Cambiamenti climatici, città costiere in pericolo: Napoli rischia di finire sott’acqua

Come ormai noto, i cambiamenti climatici potrebbero rivelarsi catastrofici per alcune città costiere, come Napoli, che rischiano di finire sott’acqua. La stessa Nasa aveva stimato che il livello del mare sembra essere destinato a salire nei prossimi decenni con conseguenti gravi problemi per le città di mare. Pericoli evidenziati anche da ‘Climate Central’, associazione statunitense di climatologia, che tramite una mappa ha mostrato cosa potrebbe accadere in assenza di validi interventi.

Cambiamenti climatici, Napoli rischia di finire sott’acqua: lo studio di ‘Climate Central’

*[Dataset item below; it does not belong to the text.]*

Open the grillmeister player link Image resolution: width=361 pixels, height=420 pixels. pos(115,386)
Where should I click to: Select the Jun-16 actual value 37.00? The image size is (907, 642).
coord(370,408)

Attraverso uno schema interattivo, visibile sul sito ufficiale dell’associazione, gli esperti hanno simulato i possibili rischi derivanti dai cambiamenti climatici. Se, infatti, non saranno messi in campo interventi utili, in grado di ridurre la produzione di gas serra nell’atmosfera, l’innalzamento del livello del mare rischia di minacciare concretamente il destino di alcune città.

La mappa mostra come l’innalzamento delle temperature potrebbe influire sulle grandi città costiere permettendo all’utente di spostare il cursore esplorando vari scenari. In assenza di un cambio di rotta, che punti a diminuire le emissioni di anidride carbonica, infatti, sarebbe possibile registrare un aumento delle temperature fino a 3 e 4 gradi nell’ipotesi peggiore.

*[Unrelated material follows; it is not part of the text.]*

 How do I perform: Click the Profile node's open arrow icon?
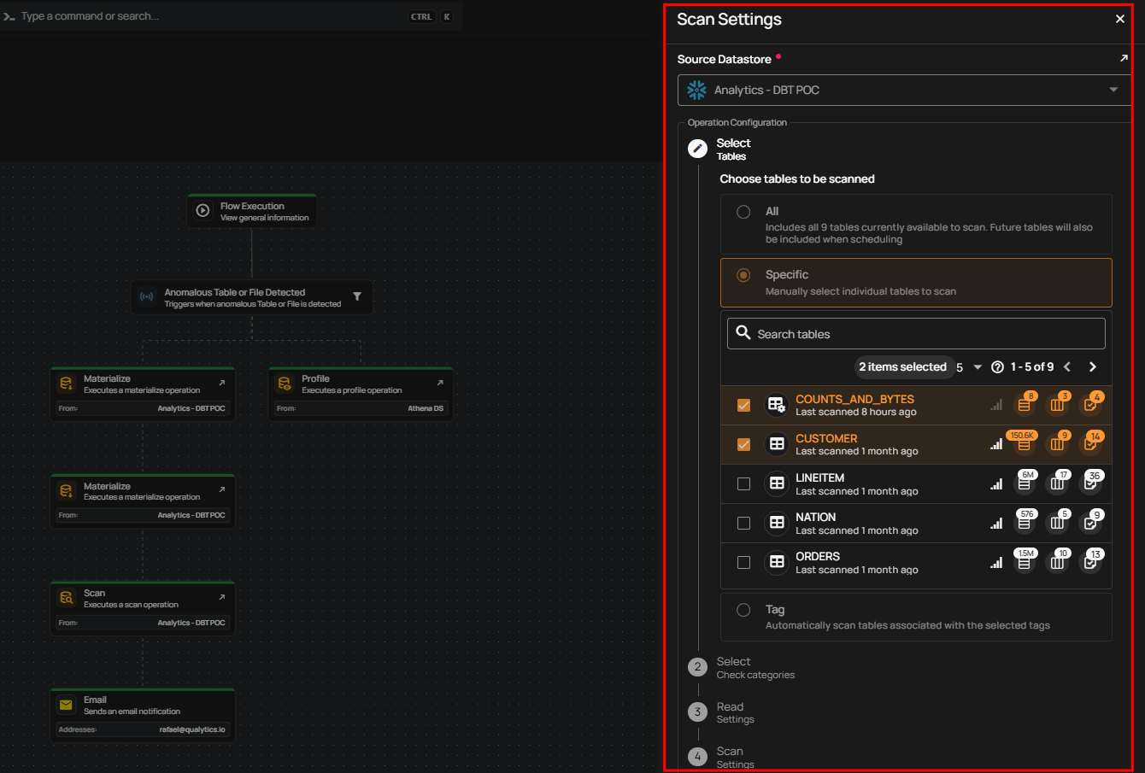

In tal caso il cambiamento climatico si rivelerebbe disastroso per città come Napoli e Catania ma anche per l’intero Golfo di Venezia che si ritroverebbero, tra qualche decennio, inondate dall’acqua. Il lavoro della ‘Climate Central’ punta proprio a sensibilizzare la popolazione, nonché le autorità, a porre maggiore attenzione sull’argomento in modo tale da evitare il peggio.

Un’allerta che giunge proprio poco dopo quella lanciata dalla Fondazione Cmcc (Centro Euro-Mediterraneo sui Cambiamenti Climatici), secondo il quale la città di Napoli rischia 90 giorni consecutivi di afa in più ogni anno.